(Dataset entries)
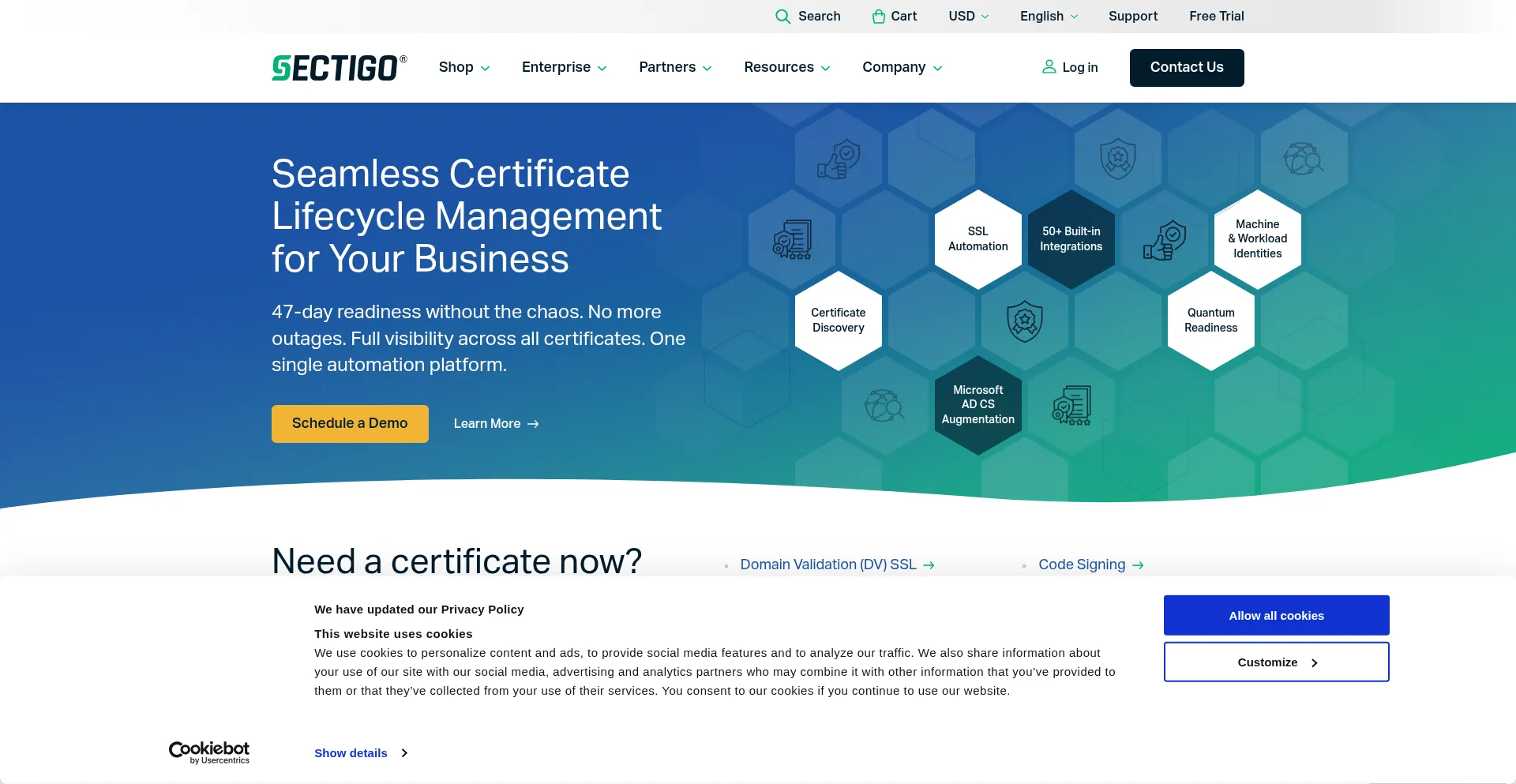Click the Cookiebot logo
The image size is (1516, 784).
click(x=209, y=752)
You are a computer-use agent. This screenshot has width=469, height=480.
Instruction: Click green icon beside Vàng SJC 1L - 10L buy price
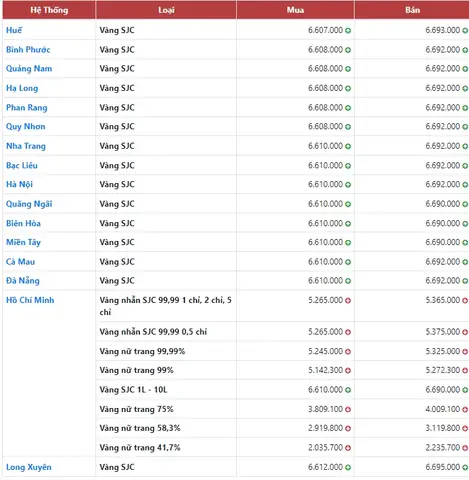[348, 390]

▶ Instructions to follow: Pictures excluded, output exactly the line that contains "Instruction: Click green" and every line after it to the end of the data above.

▶ Result of the exercise:
Instruction: Click green icon beside Vàng SJC 1L - 10L buy price
[348, 390]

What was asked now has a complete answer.